Stored items:
═══

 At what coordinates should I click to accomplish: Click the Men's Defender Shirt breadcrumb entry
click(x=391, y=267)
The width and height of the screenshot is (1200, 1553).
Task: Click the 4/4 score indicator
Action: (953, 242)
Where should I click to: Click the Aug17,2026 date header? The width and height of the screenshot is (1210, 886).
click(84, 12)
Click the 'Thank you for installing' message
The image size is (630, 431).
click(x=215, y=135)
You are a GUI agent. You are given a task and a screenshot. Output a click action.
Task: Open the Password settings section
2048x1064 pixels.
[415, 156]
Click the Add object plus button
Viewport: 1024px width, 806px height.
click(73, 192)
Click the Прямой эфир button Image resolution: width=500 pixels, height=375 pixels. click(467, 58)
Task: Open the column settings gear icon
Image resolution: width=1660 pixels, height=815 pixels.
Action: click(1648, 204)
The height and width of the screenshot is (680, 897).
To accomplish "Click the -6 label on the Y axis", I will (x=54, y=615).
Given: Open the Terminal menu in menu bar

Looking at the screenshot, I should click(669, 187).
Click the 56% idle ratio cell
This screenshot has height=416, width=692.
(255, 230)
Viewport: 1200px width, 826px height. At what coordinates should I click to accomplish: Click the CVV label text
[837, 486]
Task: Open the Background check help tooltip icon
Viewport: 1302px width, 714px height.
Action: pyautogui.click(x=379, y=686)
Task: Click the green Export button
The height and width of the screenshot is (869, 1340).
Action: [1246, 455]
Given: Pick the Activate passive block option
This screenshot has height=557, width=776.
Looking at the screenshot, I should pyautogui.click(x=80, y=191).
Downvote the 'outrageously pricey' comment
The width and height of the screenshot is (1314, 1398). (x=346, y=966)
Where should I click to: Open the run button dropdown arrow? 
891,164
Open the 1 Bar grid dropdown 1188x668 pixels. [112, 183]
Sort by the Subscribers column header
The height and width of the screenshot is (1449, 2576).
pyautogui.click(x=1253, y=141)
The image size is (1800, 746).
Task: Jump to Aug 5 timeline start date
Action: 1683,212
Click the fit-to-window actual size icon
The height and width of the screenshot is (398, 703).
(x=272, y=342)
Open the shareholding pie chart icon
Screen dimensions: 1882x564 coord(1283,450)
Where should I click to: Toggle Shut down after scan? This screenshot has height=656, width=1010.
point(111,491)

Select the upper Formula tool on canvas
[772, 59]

═══

__Task instructions__: In full and without alteration, copy the entries.

__Response for this exercise__:
 At what coordinates should I click to accomplish: Click the Men's Defender Shirt breadcrumb entry
click(x=391, y=267)
The width and height of the screenshot is (1200, 1553).
Task: Click the 4/4 score indicator
Action: (953, 242)
Where should I click to: Click the Aug17,2026 date header? The width and height of the screenshot is (1210, 886).
click(84, 12)
Click the 'Thank you for installing' message
The image size is (630, 431).
click(x=215, y=135)
You are a GUI agent. You are given a task and a screenshot. Output a click action.
Task: Open the Password settings section
2048x1064 pixels.
[415, 156]
Click the Add object plus button
Viewport: 1024px width, 806px height.
click(73, 192)
Click the Прямой эфир button Image resolution: width=500 pixels, height=375 pixels. click(467, 58)
Task: Open the column settings gear icon
Image resolution: width=1660 pixels, height=815 pixels.
Action: click(1648, 204)
The height and width of the screenshot is (680, 897).
To accomplish "Click the -6 label on the Y axis", I will (x=54, y=615).
Given: Open the Terminal menu in menu bar

Looking at the screenshot, I should click(669, 187).
Click the 56% idle ratio cell
This screenshot has height=416, width=692.
(255, 230)
Viewport: 1200px width, 826px height. At what coordinates should I click to accomplish: Click the CVV label text
[837, 486]
Task: Open the Background check help tooltip icon
Viewport: 1302px width, 714px height.
Action: pyautogui.click(x=379, y=686)
Task: Click the green Export button
The height and width of the screenshot is (869, 1340).
Action: [1246, 455]
Given: Pick the Activate passive block option
This screenshot has height=557, width=776.
Looking at the screenshot, I should pyautogui.click(x=80, y=191).
Downvote the 'outrageously pricey' comment
The width and height of the screenshot is (1314, 1398). (x=346, y=966)
Where should I click to: Open the run button dropdown arrow? 
891,164
Open the 1 Bar grid dropdown 1188x668 pixels. [112, 183]
Sort by the Subscribers column header
The height and width of the screenshot is (1449, 2576).
pyautogui.click(x=1253, y=141)
The image size is (1800, 746).
Task: Jump to Aug 5 timeline start date
Action: 1683,212
Click the fit-to-window actual size icon
The height and width of the screenshot is (398, 703).
(x=272, y=342)
Open the shareholding pie chart icon
Screen dimensions: 1882x564 coord(1283,450)
Where should I click to: Toggle Shut down after scan? This screenshot has height=656, width=1010.
point(111,491)

Select the upper Formula tool on canvas
[772, 59]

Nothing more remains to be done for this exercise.